Und dies sollte ein Abenteuer sondergleichen werden. Siehe, staune:
«Brügger», empfing mich eine Stimme, die mir sofort bekannt vorkam. Dasch doch dr Chrigu! schoss es mir durch den Kopf, und meldete ich mich langsam und betont deutlich: «Grüessech, mi Name isch Manuel Friedli.» Mit einer langen Pause liess ich die Worte durch die Telefonleitung auf das Trommelfell und das Bewusstsein meines Gesprächspartners einwirken. Der reagierte aber bloss mit einem nüchternen «Grüessech …», ohne weiter auf meine ostentative Vorstellung einzugehen. Da konnte ich endgültig nicht mehr an mich halten und frug frech: «Bisch du dr Chrigu!?», denn auch das Grüessech wurde mit einer derart bekannten Stimme geäussert, dass ich mich einfach nicht irren konnte, und tatsächlich: Er war es! Lediglich dem Umstand, dass er mich nicht im ersten Augenblick erkannt hatte, verdankte ich es, einer allumfassenden Verarsche zu entgehen, was mich im Nachhinein erleichtert. So plauderten wir einfach ein Weilchen unbeschwert über Gott und die Welt, ich erfuhr, dass er soeben seinen letzten WK absolviere und lachte ihn ein wenig aus, da ich meinen Letzten schon vor 3 (DREI!) Jahren geleistet hatte, schilderte dann aber mein Begehr und er gab mir die nächste Nummer, die ich anzurufen hatte.
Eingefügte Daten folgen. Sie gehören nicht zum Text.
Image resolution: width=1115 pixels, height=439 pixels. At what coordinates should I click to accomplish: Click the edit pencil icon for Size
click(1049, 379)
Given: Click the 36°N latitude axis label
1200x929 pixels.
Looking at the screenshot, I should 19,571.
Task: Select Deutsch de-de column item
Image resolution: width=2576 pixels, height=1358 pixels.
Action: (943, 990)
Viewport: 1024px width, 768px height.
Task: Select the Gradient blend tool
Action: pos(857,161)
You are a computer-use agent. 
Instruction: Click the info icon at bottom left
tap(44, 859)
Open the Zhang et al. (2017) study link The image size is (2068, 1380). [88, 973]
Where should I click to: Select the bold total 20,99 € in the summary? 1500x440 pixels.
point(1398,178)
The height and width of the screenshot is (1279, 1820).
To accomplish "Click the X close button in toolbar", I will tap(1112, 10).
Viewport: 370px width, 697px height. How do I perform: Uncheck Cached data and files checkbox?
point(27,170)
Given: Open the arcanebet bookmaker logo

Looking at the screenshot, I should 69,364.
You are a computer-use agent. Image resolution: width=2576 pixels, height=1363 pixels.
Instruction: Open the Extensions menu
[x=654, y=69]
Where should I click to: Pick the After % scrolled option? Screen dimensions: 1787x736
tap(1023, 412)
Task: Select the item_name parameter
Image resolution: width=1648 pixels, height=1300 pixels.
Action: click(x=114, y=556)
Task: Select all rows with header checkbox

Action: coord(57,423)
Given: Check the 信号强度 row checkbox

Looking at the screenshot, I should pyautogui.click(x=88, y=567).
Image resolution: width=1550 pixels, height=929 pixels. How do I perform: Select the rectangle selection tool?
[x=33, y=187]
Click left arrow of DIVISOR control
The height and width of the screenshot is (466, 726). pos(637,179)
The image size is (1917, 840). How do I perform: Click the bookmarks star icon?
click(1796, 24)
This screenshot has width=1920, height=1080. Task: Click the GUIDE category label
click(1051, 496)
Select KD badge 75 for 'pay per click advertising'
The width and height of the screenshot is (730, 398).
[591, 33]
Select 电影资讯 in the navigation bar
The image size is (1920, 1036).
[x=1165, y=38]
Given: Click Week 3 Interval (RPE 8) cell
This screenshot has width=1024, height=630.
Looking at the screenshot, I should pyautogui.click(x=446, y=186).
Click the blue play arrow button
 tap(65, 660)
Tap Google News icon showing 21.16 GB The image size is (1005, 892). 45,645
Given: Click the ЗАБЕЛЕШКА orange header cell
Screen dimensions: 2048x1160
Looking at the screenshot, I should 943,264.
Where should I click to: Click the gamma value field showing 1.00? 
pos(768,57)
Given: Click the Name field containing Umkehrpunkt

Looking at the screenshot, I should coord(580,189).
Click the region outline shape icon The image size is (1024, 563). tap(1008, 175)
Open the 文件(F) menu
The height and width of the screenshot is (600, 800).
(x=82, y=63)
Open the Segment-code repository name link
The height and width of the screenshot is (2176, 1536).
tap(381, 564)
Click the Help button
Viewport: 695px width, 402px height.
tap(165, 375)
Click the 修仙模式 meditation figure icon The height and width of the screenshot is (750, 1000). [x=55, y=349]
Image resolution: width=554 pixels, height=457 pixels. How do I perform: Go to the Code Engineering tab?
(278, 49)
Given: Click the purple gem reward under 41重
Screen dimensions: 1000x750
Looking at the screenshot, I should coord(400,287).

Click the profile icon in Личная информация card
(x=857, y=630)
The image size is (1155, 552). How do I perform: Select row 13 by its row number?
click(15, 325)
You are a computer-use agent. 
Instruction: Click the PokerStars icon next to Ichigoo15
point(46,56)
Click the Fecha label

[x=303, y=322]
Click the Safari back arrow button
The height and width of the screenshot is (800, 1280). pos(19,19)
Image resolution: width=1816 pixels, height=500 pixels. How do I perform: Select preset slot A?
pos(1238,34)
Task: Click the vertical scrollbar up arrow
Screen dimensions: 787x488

Und tatsächlich war ich nach einem weiteren Telefonat schlauer und werde also meine Erkenntniss nun im grossen, weiten Netz öffentlich darstellen, auf dass jedermann fortan wisse, wie er sein Geld zurückbekomme:
Man schicke sein Dienstbüchlein mit einer kleinen Begleitnotiz an eine bestimmte Adresse, und schon sollte alles seinen Gang nehmen. Die Notiz könnte in Etwa so aussehen:
Sehr geehrte Damen und Herren
Ich habe einen WK verschoben und musste zahlen und will nun mein Geld zurück weil ich nämlich jetzt alle Tage geleistet habe und bitte überweisen Sie den Zaster auf mein Konto und zwar lautet das 30-123456-7 und ist bei der Post und Merci und Gruss.
Meine Notiz war selbstverständlich ungleich eloquenter. Wichtiger ist sowieso, dies an die korrekte Adresse zu adressieren. Und diese Adresse ist die folgende:
Wehrpflichtersatz
Papiermühlestrasse 13 g
3000 Bern 22
Und nun warte ich auf mein Geld und bete und hoffe, dass mir die werten Herren der Militärfinanzabteilung mein Dienstbüchlein rechtzeitig zurückschicken, denn ich wiederum muss es bis spätestens am 24. September den Herren von der Militärplunderrücknahmestelle zusenden, und ganz so extrem lange dauert es bis dahin ja auch nicht mehr … wir werden sehen.